··· DATASET EXTRACT

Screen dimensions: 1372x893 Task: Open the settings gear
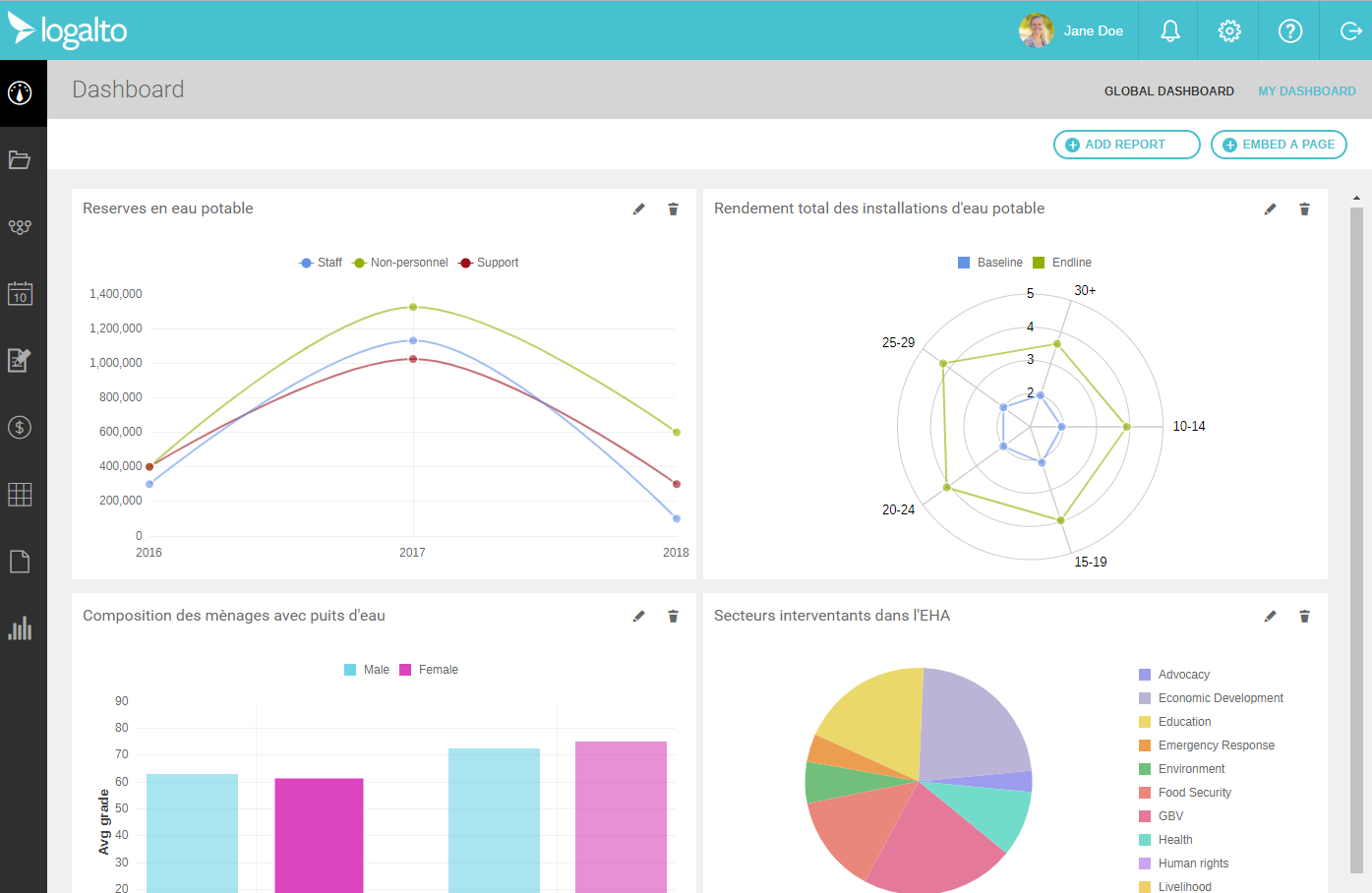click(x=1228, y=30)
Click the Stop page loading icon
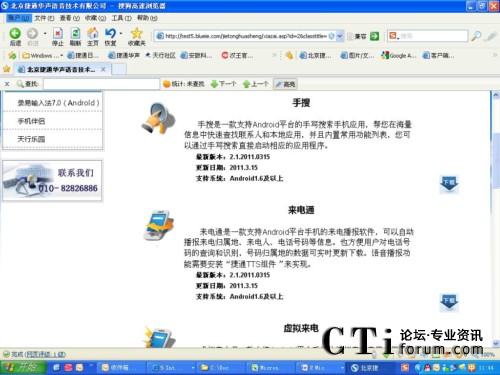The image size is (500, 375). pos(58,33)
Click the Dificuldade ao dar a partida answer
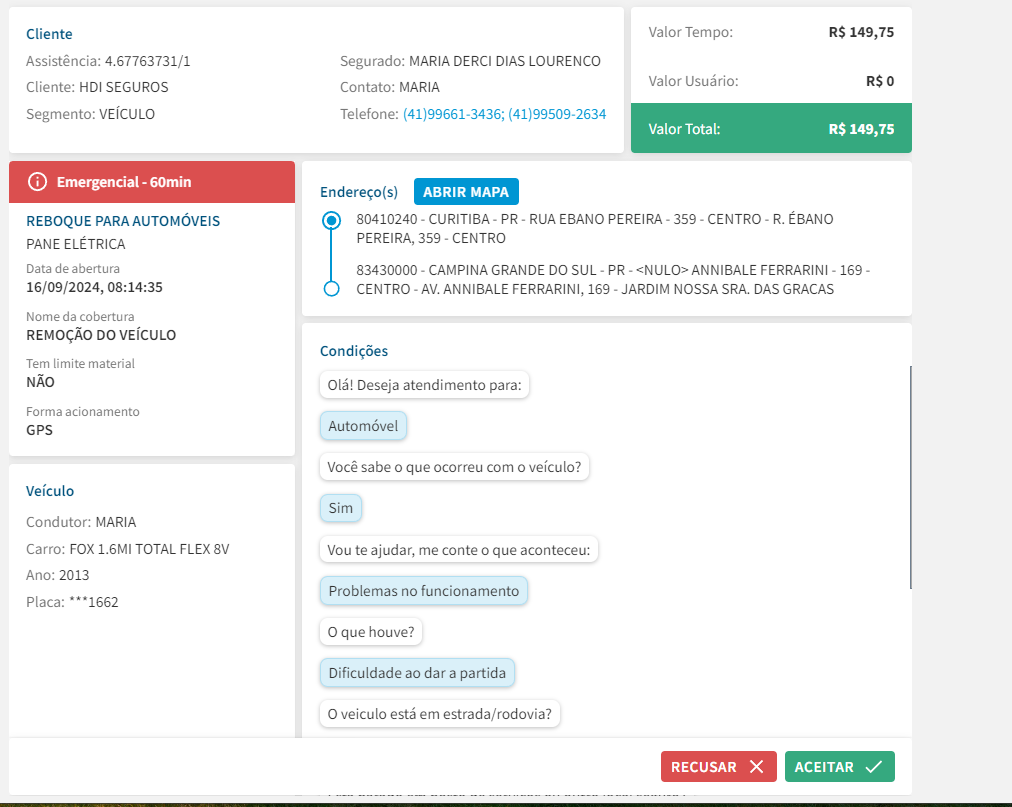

······

EXERCISE DESCRIPTION:
Please copy the data above exactly, omitting the pictures.

TASK RESULT:
Screen dimensions: 1372x893 Task: Open the settings gear
click(x=1228, y=30)
Click the Stop page loading icon
The image size is (500, 375). pos(58,33)
Click the Dificuldade ao dar a partida answer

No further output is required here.